I was to begin supplementing immediately, that day, with double scooped formula after I nursed him, 2 ounces at a time to begin with. I went home and latched A. who arched, flared and screamed. I cried. I made My Mom feed that first bottle of formula to A. He gulped it down quickly and fell asleep. I bawled even more. I entered in the length of the nursing session, how many ounces and when, and then stared at the sheet. At the bottom of the chart were helpful feeding tips at the bottom. All the hints I had already tried or were still doing.

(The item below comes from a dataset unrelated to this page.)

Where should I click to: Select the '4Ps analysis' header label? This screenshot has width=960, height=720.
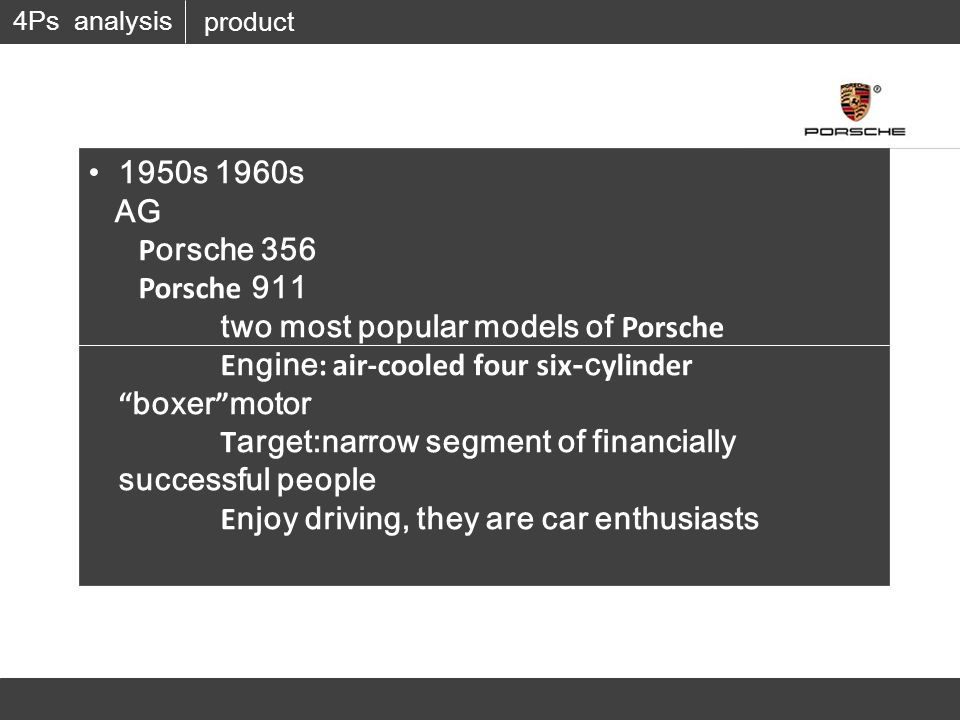coord(92,21)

I then sat down to begin my homework. I was to track how much I pumped in one day while A. received formula. I don't remember the actual number, but even without nursing A. for a day, I never pumped more than 1 ounce off each breast. They figured I was pumping less than a third of what he needed. I argued with the nurse, stating that pumping was not an adequate indicator of supply but they were more concerned now than before. I was then told to start weekly weight checks on him with my local doctor and call that information in as well while increasing the amount of formula he received. They told me I needed to drink more water, continue the pumping and let A. nurse anytime he wanted. I was told I just needed to nurse more often and my supply would increase.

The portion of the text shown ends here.